Write out the records below exactly as they appear, skipping each picture.

___ Data extracts ___

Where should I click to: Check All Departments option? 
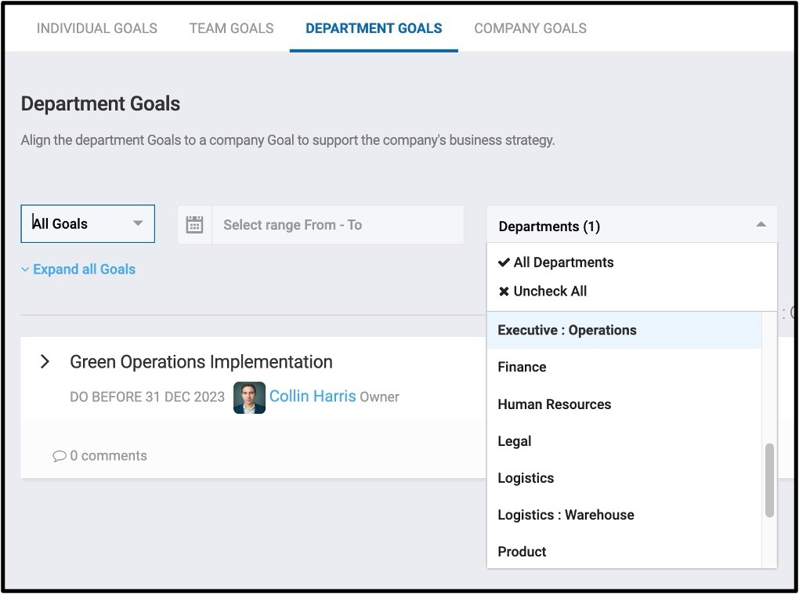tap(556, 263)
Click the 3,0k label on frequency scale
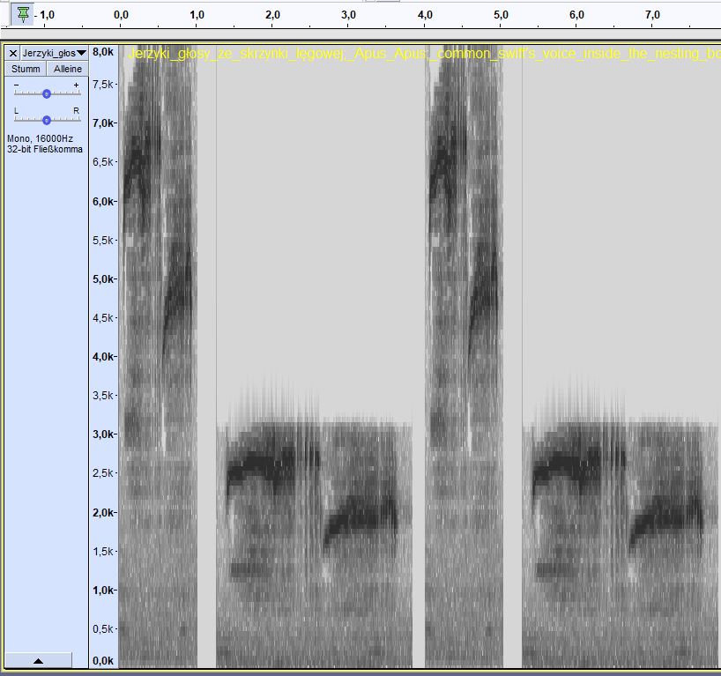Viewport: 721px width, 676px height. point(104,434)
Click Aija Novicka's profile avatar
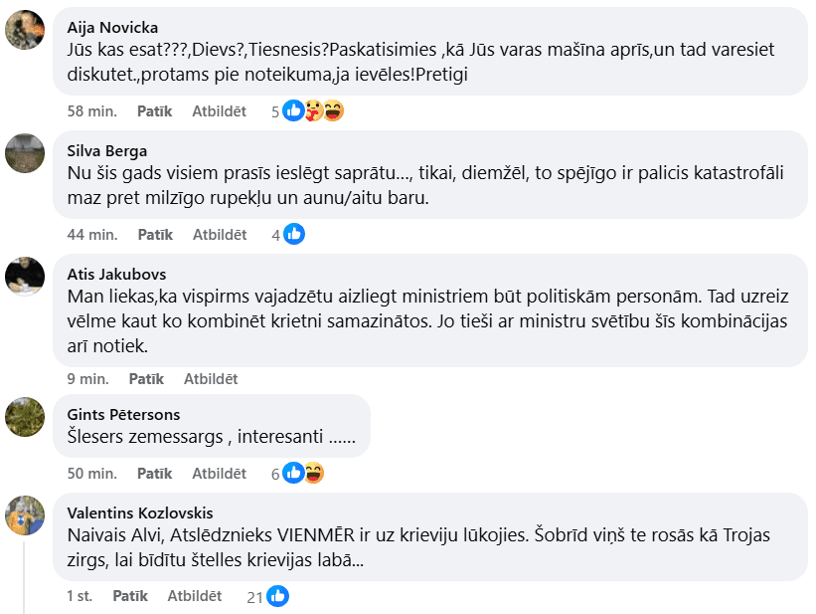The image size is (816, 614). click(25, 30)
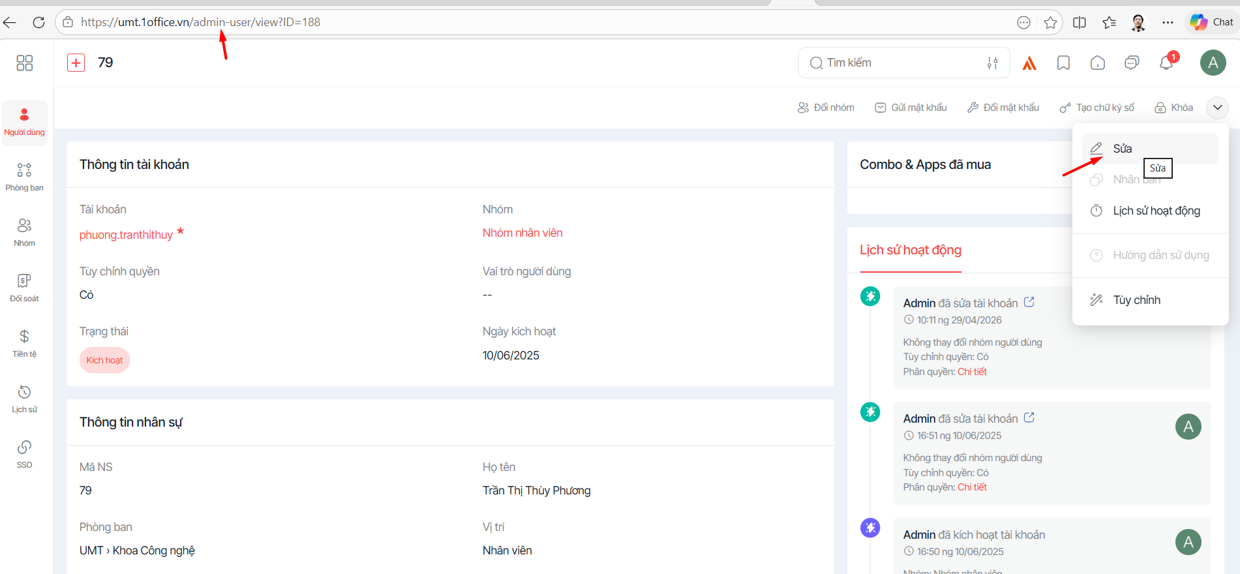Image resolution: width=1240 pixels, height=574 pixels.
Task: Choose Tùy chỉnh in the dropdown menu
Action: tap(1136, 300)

___

Output of the task -
Where should I click to: Check All Departments option? 
tap(556, 263)
Click the 3,0k label on frequency scale
Viewport: 721px width, 676px height. point(104,434)
Click Aija Novicka's profile avatar
The image size is (816, 614). click(25, 30)
Image resolution: width=1240 pixels, height=574 pixels.
Task: Choose Tùy chỉnh in the dropdown menu
Action: tap(1136, 300)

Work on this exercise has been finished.